(Element lookup items)
|---|

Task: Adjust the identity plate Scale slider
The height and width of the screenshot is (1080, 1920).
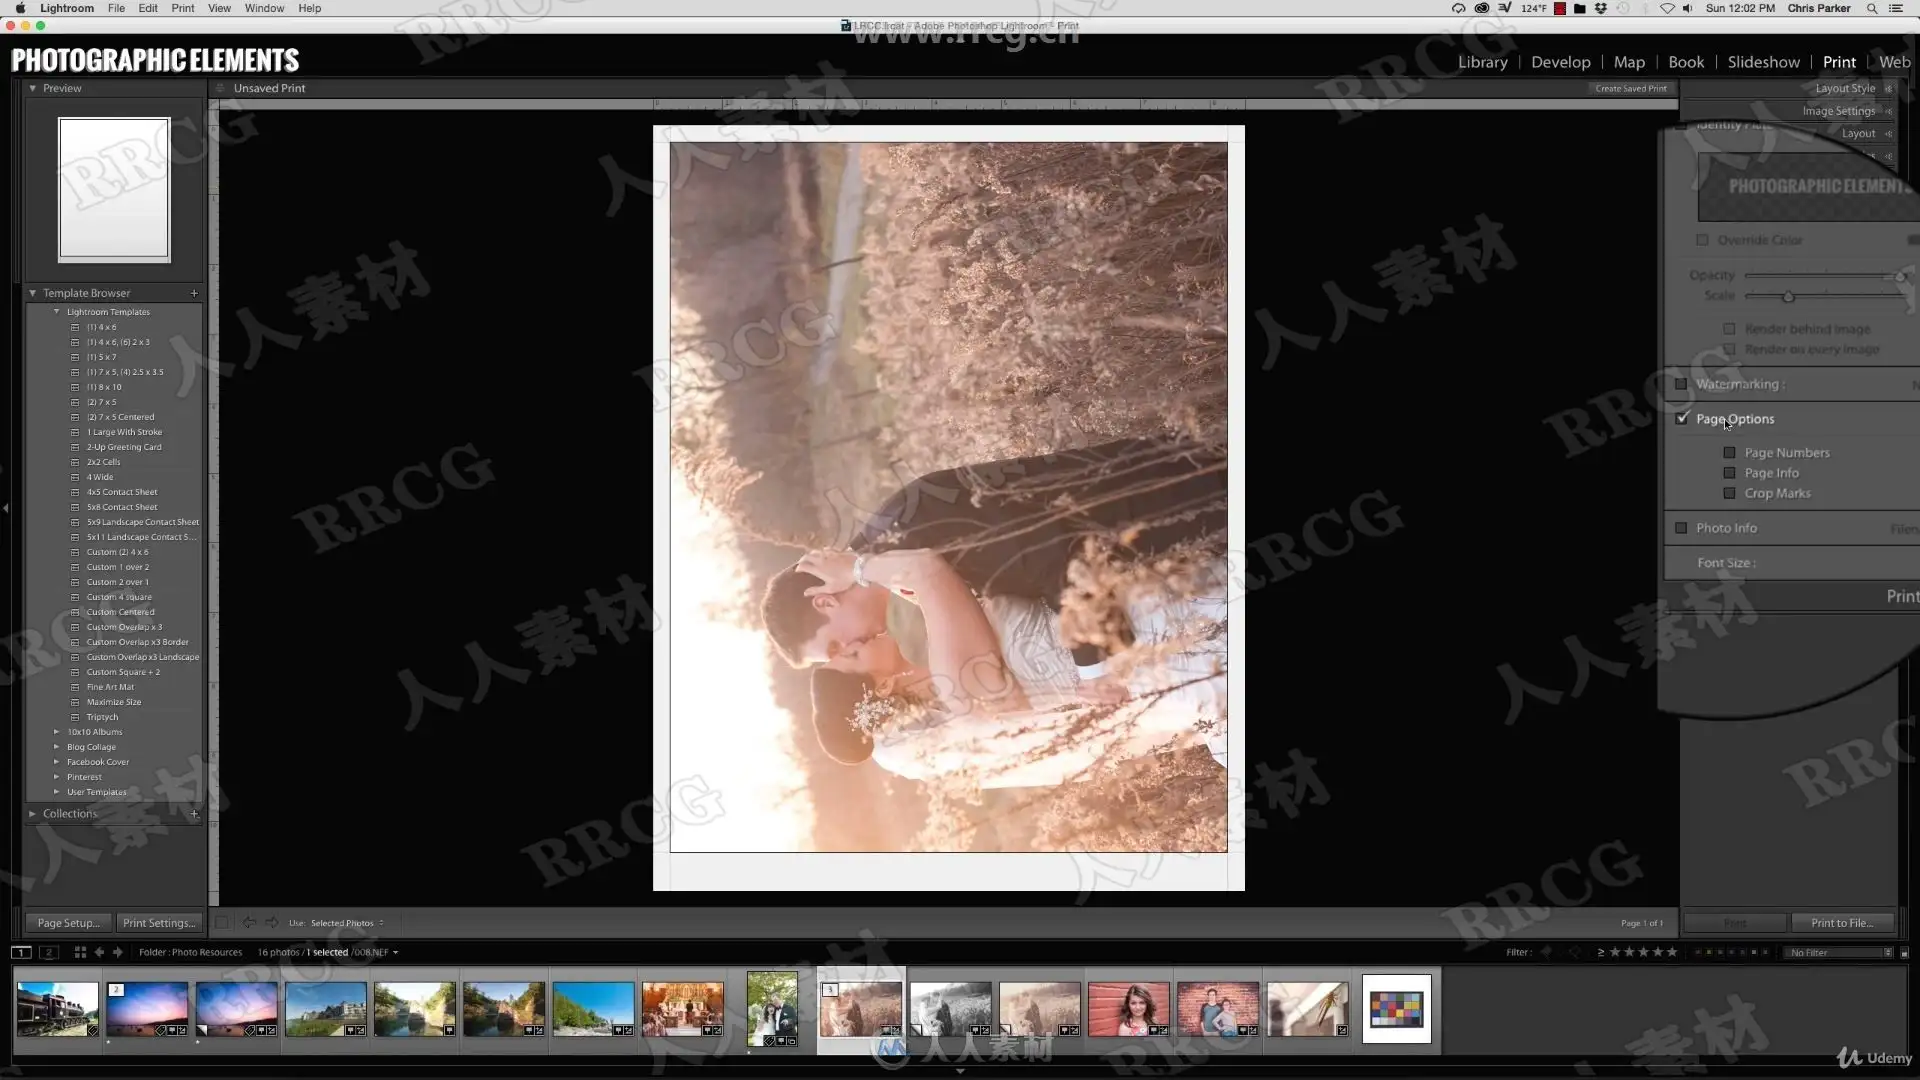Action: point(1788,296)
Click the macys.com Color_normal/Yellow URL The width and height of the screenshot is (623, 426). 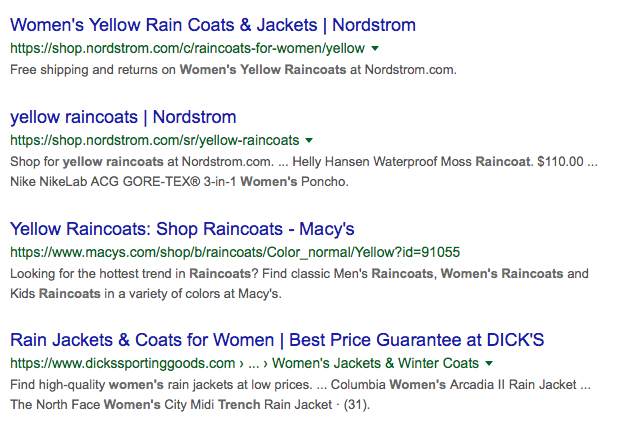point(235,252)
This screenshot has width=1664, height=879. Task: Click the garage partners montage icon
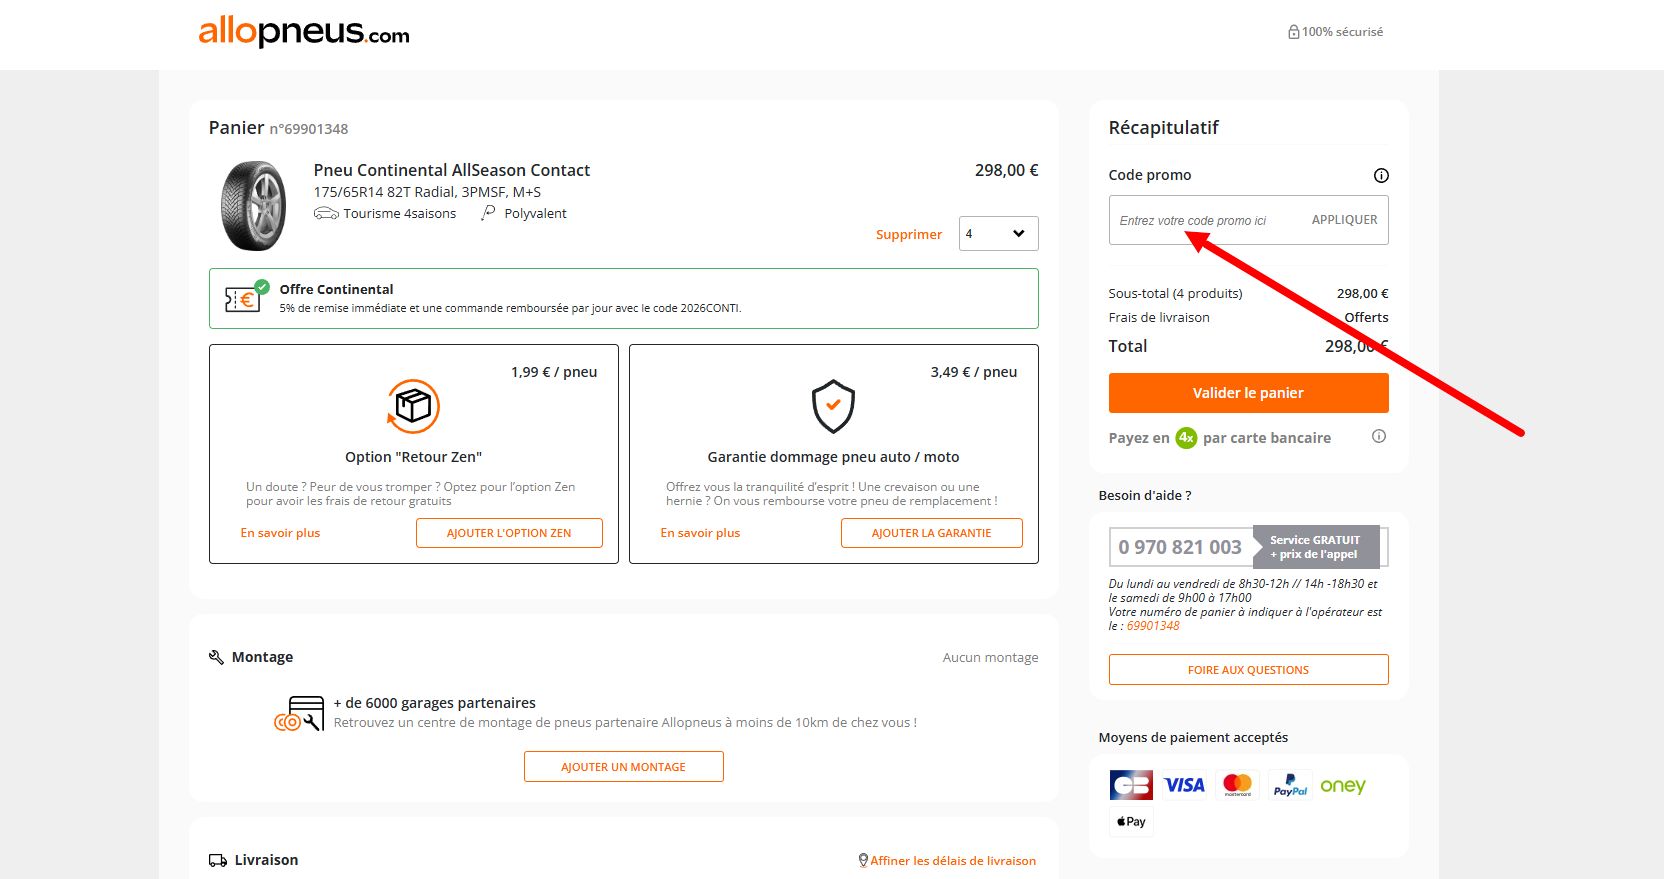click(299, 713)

|---|

Which lines in the items contain the string "Task"? Pull out each one in full.

[Exercise response]
Task: Adjust the identity plate Scale slider
This screenshot has width=1664, height=879. Task: Click the garage partners montage icon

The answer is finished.